El calvario de Pío VI (y II)
“ALGUIEN TE CEÑIRÁ Y TE LLEVARÁ A DONDE NO QUIERAS”
Como recuerda el historiador José Orlandis, es bien sabido aunque suene a paradoja que la Revolución francesa comenzó con una solemne procesión; la presidió el rey Luis XVI, y los representantes de los tres estados, cirio en mano, acompañaron devotamente al Santísimo Sacramento. Esto sucedía el 4 de mayo de 1789, al abrirse los Estados Generales; pero, a las pocas semanas, el decorado había cambiado radicalmente y el proceso revolucionario avanzaba incontenible, tanto en el orden político como en el religioso. El 4 de agosto, en una memorable “sesión patriótica” de la Asamblea Nacional, el clero y la nobleza renunciaron a sus privilegios tradicionales. El 10 de octubre, a propuesta de Talleyrand, entonces obispo de Autun, la Asamblea Constituyente decretaba la secularización de todos los bienes eclesiásticos. Estos bienes acabaron pronto en manos particulares y constituyeron la base económica de la nueva burguesía francesa.

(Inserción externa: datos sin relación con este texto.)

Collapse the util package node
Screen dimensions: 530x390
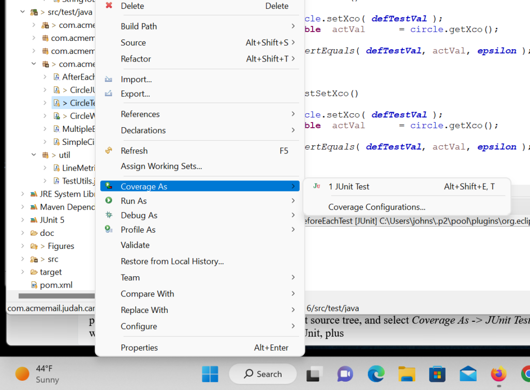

Pero no fueron solamente éstas las medidas contrarias a la Iglesia que emanó la Asamblea Constituyente: El 24 de agosto de 1789 se había aprobado la supresión de los diezmos; el 13 de febrero de 1790 se produjo la abolición de los votos religiosos, lo que significa la supresión de las órdenes regulares; el 18 de agosto de 1791 se suprimieron las congregaciones seculares. Pero de mayor importancia fue la decisión del 2 de julio de 1790 que aprobaba la constitución civil del clero como base angular de la instauración de una nueva iglesia y la destrucción total de la vigente hasta entonces. Esta reordenación consistía en diseñar de nuevo las diócesis que debían coincidir con los límites de los departamentos, lo que suponía la supresión de 53 diócesis. Al mismo tiempo la reordenación parroquial, en realidad consiste en la supresión de cuatro mil parroquias. En cuanto al personal de la nueva iglesia, se impuso la elección de los obispos y párrocos por una asamblea de electores (ciudadanos activos), pero que en realidad se reducía a las clases más acomodadas de la sociedad.
Todo esto supuso el comienzo de un verdadero calvario para la Iglesia francesa. El clero se dividió en una parte constitucional y otra anticonstitucional. En el país, la tercera parte del clero secular, considerada en conjunto, hizo el juramento, y solamente cuatro obispos entre ciento treinta y seis. Pero dado que en la legislativa (1792-1793) llegaron al poder elementos de creciente radicalismo que veían en el clero anticonstitucional un peligro para la unidad del Estado, se produjeron persecuciones en toda regla. En agosto de 1792 se condenó con la deportación a los sacerdotes que se negaron a prestar el juramento de fidelidad. En septiembre de ese mismo año fueron asesinados cruelmente unos 300 sacerdotes. Más de 30000 ministros sagrados huyeron al extranjero. Un año más tarde, muchos fueron obligados a abjurar de su sacerdocio; entre éstos sobresalió el obispo constitucional de París Jean-Baptiste Gobel, que declaró solemnemente su abandono del estado sacerdotal y depositó el documento de su consagración y su cruz pectoral sobre la mesa del presidente de la comuna. Sin duda, la revolución francesa alcanzó su punto culminante en noviembre, cuando se suprimió oficialmente el cristianismo y se introdujo el culto a la razón.